When you cut away from a spinning malfunction, or a MARD deploys you are simply flung outwards from the resistance, basically in a straight line, by centrifugal force.



I've been fighting that line of thinking for years in threads on mals. In itself, it is true. But there's more.

It is true that of you are going in a circle (approximating a downwards spiral) at 180 degrees a second, yes you fly off in a straight line. However, people forget that superimposed on that is a body rotation of 180 degrees a second that is also happening. You fling off on a straight line, tangential to the circle... but still spinning around your center of mass...(at the same speed you were spinning around your center of mass before you chopped.)

This may be soon be slowed by drag, or conscious or subconscious action on the part of the jumper, but does exist.

That doesn't change the idea that MARD deployments should have fewer twists in general, due to the speed of deployment.

I just try to fight those who over-sell whatever skydiving technology they favour. Get an RSL or get a MARD, they say, BECAUSE "RSL's don't cause line twists because you are flung out straight from a spiral!" or "MARDs work so fast you never get line twists!"

B.S.! RSL deployments can cause twists. MARD deployments can cause twists, but likely at a much reduced rate. I'm not attacking the technology. The vast majority of the time, reserve line twists are not an issue. Only very occasionally they can be serious enough to cause problems especially if low. (It has killed or injured people so shouldn't be forgotten. But reserve line twists are not considered much of a hazard overall.)

Normally though, if a MARD (or even RSL) gives you twists... well at least you've got a few hundred or quite a few hundred extra feet of altitude to deal with it! A net benefit.

(I say this as a jumper who pulls cutaway and deploys reserve on their own, and don't mind trying to get a bit stable in between, altitude permitting, but am happy to jump MARD rigs too.)

Gowler gets at the issue that twists happen for different reasons. It could be that the jumper is spinning at the point of cutaway (and the jumper and deploying canopy don't spin the same amount by the time the canopy inflates), it could be that the bag gets dragged out unevenly from the container and gets kicked into rotation, and of course once you have 1/2 a twist and some momentum, such as from loading a riser unevenly on opening due to body position... then you can keep spinning up.

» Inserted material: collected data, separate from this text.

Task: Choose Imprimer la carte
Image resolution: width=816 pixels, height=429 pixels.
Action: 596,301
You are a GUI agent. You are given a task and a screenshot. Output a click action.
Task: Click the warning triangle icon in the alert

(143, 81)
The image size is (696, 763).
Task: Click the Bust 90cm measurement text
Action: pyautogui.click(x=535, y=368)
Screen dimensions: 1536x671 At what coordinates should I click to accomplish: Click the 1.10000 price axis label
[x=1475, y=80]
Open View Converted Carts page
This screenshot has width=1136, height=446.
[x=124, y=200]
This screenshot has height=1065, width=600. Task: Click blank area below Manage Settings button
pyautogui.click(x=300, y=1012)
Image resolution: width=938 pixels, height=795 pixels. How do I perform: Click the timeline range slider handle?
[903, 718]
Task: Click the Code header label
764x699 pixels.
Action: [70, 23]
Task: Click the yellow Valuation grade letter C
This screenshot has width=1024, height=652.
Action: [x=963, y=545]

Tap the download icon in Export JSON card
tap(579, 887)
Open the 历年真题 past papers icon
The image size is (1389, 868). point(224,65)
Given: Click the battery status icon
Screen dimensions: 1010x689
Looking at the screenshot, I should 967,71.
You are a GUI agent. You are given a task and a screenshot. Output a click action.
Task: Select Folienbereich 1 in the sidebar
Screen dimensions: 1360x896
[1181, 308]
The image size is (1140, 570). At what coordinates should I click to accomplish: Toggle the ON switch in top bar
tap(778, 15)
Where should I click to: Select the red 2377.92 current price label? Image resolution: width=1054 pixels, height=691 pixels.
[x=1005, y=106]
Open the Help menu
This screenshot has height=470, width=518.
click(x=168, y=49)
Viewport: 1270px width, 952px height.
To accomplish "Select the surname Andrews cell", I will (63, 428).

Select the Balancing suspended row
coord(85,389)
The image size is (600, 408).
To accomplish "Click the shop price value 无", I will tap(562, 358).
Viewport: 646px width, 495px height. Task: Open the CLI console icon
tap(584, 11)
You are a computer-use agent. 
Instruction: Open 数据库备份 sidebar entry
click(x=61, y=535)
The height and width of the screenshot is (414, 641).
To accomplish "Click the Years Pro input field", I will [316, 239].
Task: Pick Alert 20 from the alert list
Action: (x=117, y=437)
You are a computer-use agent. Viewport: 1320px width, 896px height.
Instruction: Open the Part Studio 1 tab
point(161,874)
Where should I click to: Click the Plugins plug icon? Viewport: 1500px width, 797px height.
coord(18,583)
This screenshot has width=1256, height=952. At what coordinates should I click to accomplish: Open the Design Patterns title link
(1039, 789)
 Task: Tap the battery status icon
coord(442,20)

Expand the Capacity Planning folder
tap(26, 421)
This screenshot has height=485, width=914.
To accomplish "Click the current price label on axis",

I'll use Gilead's video from post #2 as an example. I'm not going frame by frame so this is really just approximate. He's spinning on his back. From the flash of cables to being upright, he continued to spin very roughly 1 turn. When he first sees the reserve, it has I think one full twist in it. Who knows exactly how much the bag rotated along with him as it came out, but somewhere about a full turn of difference happened. Who knows, maybe the was out of the bag so fast that the bag only rotated a quarter turn and then the deploying canopy would be draggy enough that it would stop rotating quickly.

But he still has momentum, so keeps spinning up. Something like 4 full twists that he has to wiggle his way out of.

So even given that the MARD was dragging the reserve out while he was spinning on his back, it doesn't look like the MARD really gave him twists. It was largely just a function of having some rotational energy left when he was past that critical 1/2 twist rotation.

It's a good example of how a "MARD gave him twists" (considering the whole reserve deployment procedure) while at the same time the "MARD didn't give him twists" (the Skyhook must have extracted the bag pretty cleanly).

So a MARD may be more likely to avoid giving a jumper twists (how often?), but it is useful to have a thread where it is pointed out that MARD's don't magically cause them to never happen.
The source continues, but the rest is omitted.